In [24]:
# OPERATING SYSTEM STUFF
import os
import io
import gc

# DATA SCIENCE
import numpy as np
import matplotlib.pyplot as plt
import pandas as pd

# API STUFF
import xlrd
import requests
import json

# SQL
from sqlalchemy import create_engine, text
from sqlalchemy.exc import ProgrammingError # ProgrammingError catches SQL write exceptions
from sqlalchemy import String, Integer, Float, Boolean
from sqlalchemy import create_engine, MetaData, Table, select
from sqlalchemy.sql import and_
from sqlalchemy import create_engine, MetaData, Table, select

# GEOCODING
from geopy.geocoders import GoogleV3

# CONFIGURATION FILES
import config
pd.set_option('display.float_format', '{:.6f}'.format)

In [25]:
# FUNCTION DECLARATIONS

def geolocate(row):
    if not row['GEOCODING ERR']:  # If GEOCODING ERR is False, run the geocoding API
        address = ', '.join([row['ADDRESS'],
                             #row['NEIGHBORHOOD'],
                             row['BOROUGH']]) + ', New York City'
        response = requests.get(f'https://maps.googleapis.com/maps/api/geocode/json?address={address}&key={config.GOOGLE_API_KEY}')
        res = response.json()
        if res['results']:
            location = res['results'][0]
            if location.get('partial_match'):  # Check for partial match
                row['GEOCODING ERR'] = True
                row['LATITUDE'] = None
                row['LONGITUDE'] = None
            else:
                row['LATITUDE'] = location['geometry']['location']['lat']
                row['LONGITUDE'] = location['geometry']['location']['lng']
        else:
            row['GEOCODING ERR'] = True  # Update GEOCODING ERR to True if geolocation failed
            row['LATITUDE'] = None
            row['LONGITUDE'] = None
    return row

def print_sql_table(engine, table_name):
    """
    This function retrieves and prints all the rows from a SQL table.

    Parameters:
    engine (sqlalchemy.engine.Engine): SQLAlchemy engine instance.
    table_name (str): Name of the table in the SQL database to be printed.

    Returns:
    None. The function prints the rows of the SQL table.
    """
    metadata = MetaData()

    # Reflect the table
    table = Table(table_name, metadata, autoload_with=engine)

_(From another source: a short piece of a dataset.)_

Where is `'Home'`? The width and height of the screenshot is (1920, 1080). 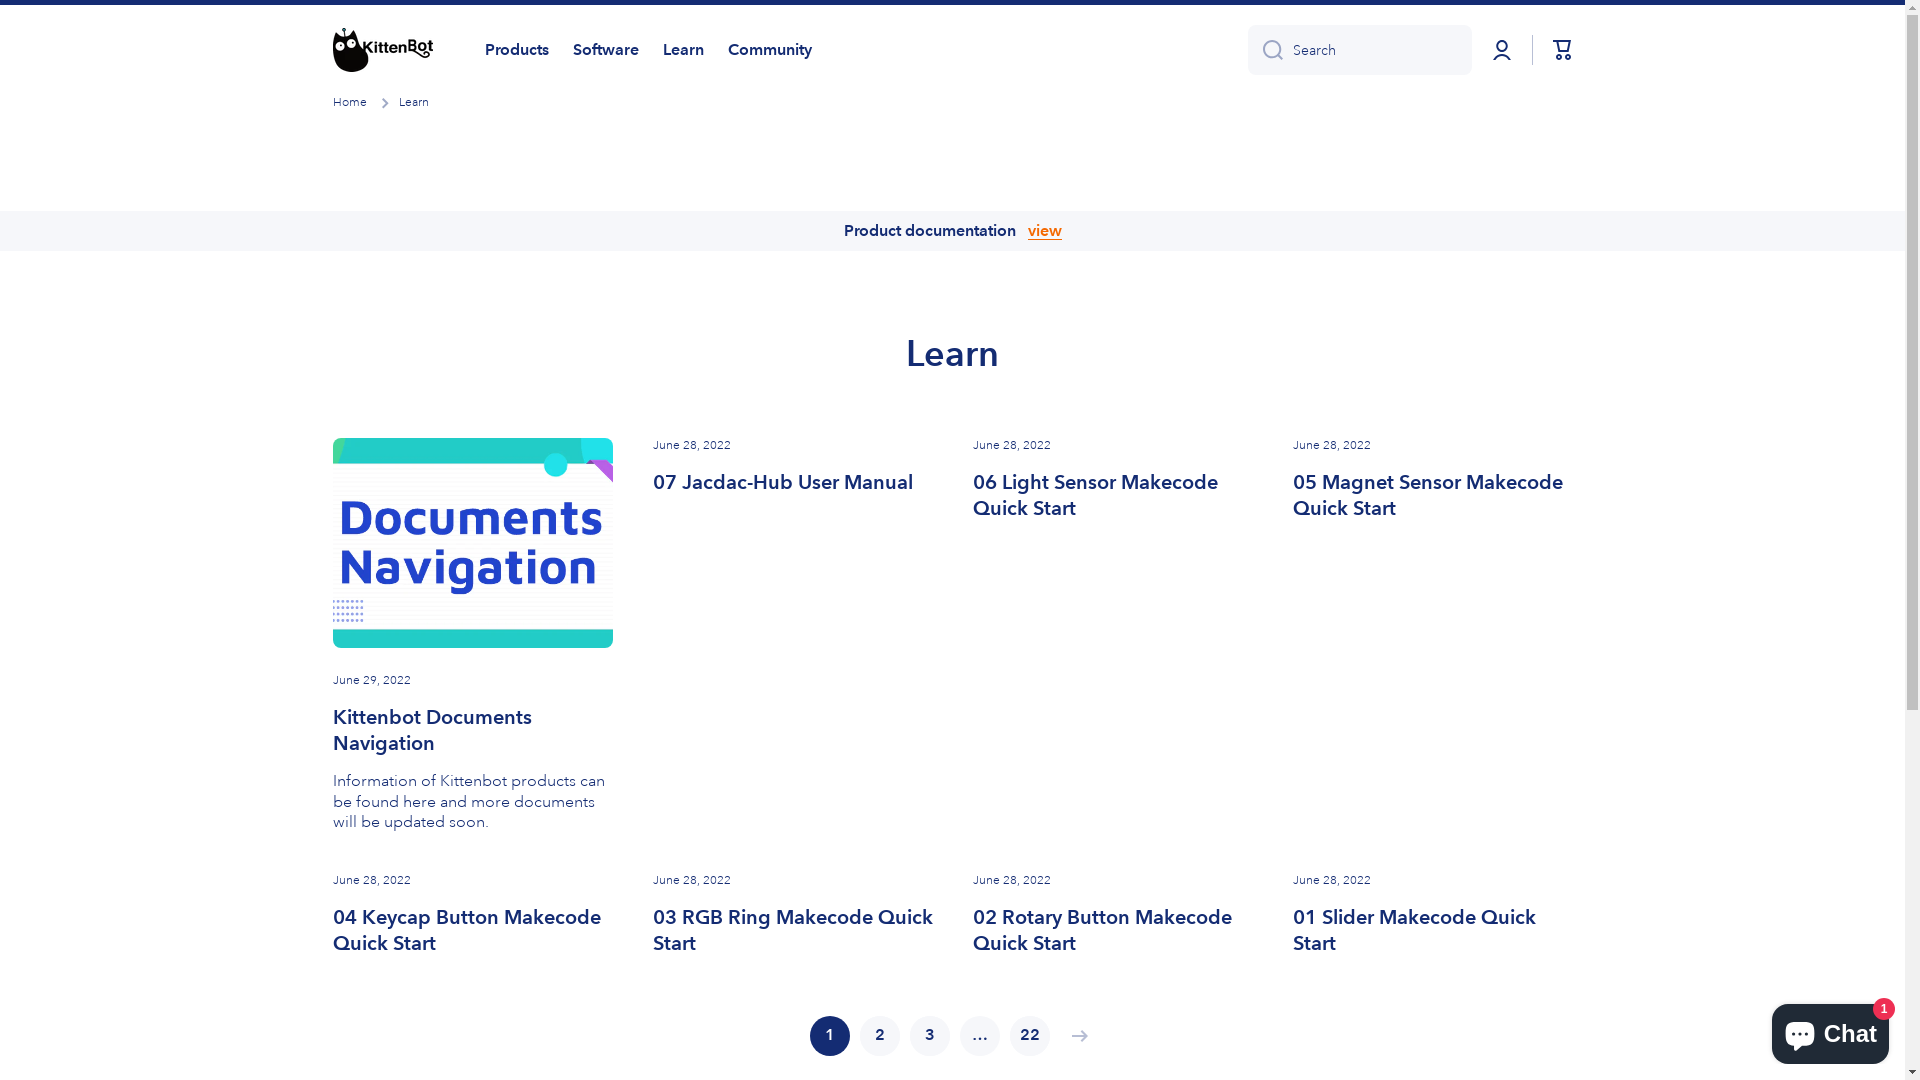
'Home' is located at coordinates (349, 103).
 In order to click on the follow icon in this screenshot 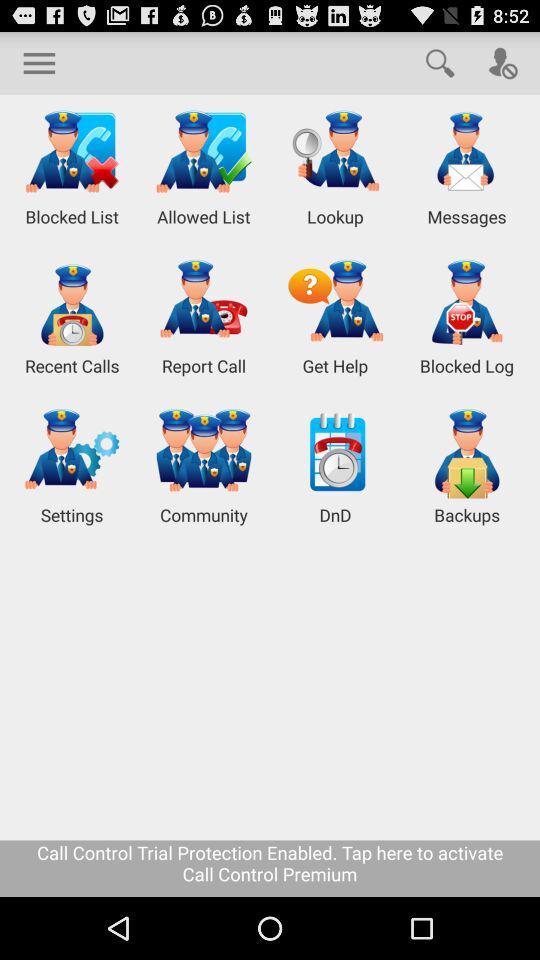, I will do `click(502, 67)`.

    # Connect to the engine
    with engine.connect() as connection:
        # Select all rows from the table
        stmt = select([table])
        result = connection.execute(stmt)

        # Print the rows
        for row in result:
            print(row)

def upload_dataframe_to_sql(engine, table_name, df):
    """
    This function uploads a pandas DataFrame to a SQL table, either inserting new rows or updating existing ones.
    The DataFrame must contain the following columns: 'BOROUGH CODE', 'BOROUGH', 'ADDRESS', 'LATITUDE', 'LONGITUDE', 'GEOCODING ERR'.
    
    Rows from the DataFrame are compared to existing rows in the SQL table based on 'BOROUGH CODE', 'BOROUGH', and 'ADDRESS'.
    If a matching row is found in the SQL table, it is updated with the data from the DataFrame. If no matching row is found, a new row is inserted.

    Parameters:
    engine (sqlalchemy.engine.Engine): SQLAlchemy engine instance.
    table_name (str): Name of the table in the SQL database to which the DataFrame will be uploaded.
    df (pandas.DataFrame): DataFrame to be uploaded. Must contain the required columns.

    Returns:
    None. The function operates in-place on the SQL table.
    """
    metadata = MetaData()

    # Reflect the table
    table = Table(table_name, metadata, autoload_with=engine)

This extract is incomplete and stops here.